[[ DOCUMENT PASSAGE open ]]

Buried Unsats (max +500)
Detects polar atoms that cannot make hydrogen bonds. Note that the frozen target includes 8 buried unsats that may be impossible for players to satisfy.
Residue Count (max +275)
Penalizes extra residues inserted beyond the 177, at a cost of 55 points per residue. Players may use up to 182 residues in total.
Core Existence (max +2400)
Ensures that at least 25 percent of residues are buried in the core of the monomer unit.
Ideal Loops (max +500)
Penalizes any loop region that does not match one of the Building Blocks in the Blueprint tool. Use "Auto Structures" to see which regions of your protein count as loops.
SS Design (max +500)
Penalizes all CYS residues. Penalizes GLY, ALA residues in sheets. Penalizes GLY, ALA in helices.
Are cysteine bridges an option for this puzzle?
You can design disulfide bonds into your protein, and they might help stabilize your protein. But we do not think disulfides are necessary, and Foldit will not reward these with a score bonus.

[[ DOCUMENT PASSAGE closed ]]

**TASK STATEMENT:** Extend the Foldit puzzle description above, starting after its final answer about disulfide bonds.

[[ RECORDS SHOWN open ]]

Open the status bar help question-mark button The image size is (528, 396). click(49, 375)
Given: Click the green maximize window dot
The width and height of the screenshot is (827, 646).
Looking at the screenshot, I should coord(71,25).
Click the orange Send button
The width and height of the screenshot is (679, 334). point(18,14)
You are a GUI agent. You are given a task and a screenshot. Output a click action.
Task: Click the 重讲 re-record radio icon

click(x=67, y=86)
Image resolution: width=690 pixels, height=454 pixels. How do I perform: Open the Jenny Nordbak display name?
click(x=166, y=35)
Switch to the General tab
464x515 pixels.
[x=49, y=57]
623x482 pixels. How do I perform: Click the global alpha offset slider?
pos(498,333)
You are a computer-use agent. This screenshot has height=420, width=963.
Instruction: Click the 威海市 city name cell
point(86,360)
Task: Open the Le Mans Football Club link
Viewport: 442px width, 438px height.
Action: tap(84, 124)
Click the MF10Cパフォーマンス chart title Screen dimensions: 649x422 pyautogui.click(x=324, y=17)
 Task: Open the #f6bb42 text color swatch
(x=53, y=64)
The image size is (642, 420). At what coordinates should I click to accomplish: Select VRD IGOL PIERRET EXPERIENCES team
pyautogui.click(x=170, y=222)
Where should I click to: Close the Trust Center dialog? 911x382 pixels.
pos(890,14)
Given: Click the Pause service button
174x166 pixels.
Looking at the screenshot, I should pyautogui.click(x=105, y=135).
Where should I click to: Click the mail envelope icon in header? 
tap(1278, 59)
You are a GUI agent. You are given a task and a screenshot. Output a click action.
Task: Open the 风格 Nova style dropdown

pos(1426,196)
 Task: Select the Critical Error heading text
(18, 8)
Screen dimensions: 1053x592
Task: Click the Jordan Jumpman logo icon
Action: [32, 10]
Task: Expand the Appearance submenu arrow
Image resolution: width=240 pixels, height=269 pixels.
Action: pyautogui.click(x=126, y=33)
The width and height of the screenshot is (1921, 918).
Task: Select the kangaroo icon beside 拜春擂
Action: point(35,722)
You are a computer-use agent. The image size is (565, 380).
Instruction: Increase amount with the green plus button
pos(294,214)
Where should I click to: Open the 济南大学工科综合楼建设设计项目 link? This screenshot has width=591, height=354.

[[ RECORDS SHOWN closed ]]

**TASK RESPONSE:**
The coronavirus spike protein is supposed to be a glycoprotein. So why aren't we seeing any sugars in the locked region?
Foldit gods used the sugars in their morning coffee.
Do tell! :-)
Fortunately there are no sugars on this part of the spike protein. These puzzles use only the receptor-binding domain (RBD) of the spike protein—the part the interacts with the human receptor.
The rest of the spike protein is much larger, and much of it is covered with such sugars. Because the sugars are polar and "floppier" than protein side chains, it would be much harder to design a protein that sticks to a glycosylated region of the spike protein. In that sense, we are lucky that the RBD region is not glycosylated.
The puzzle comments indicate 500 points maximum for buried polars filter, but I have 550 points (7 buried polars). I cannot seem to load an image here. Will share with scientists.
That's great! You must have found a way to satisfy one of the BUNS atoms on the target.
I have noticed that moving the designed protein well away from the target (so there is no interaction with the target) and simply rotating it with the move tool will change the number of buried polars. Explanation?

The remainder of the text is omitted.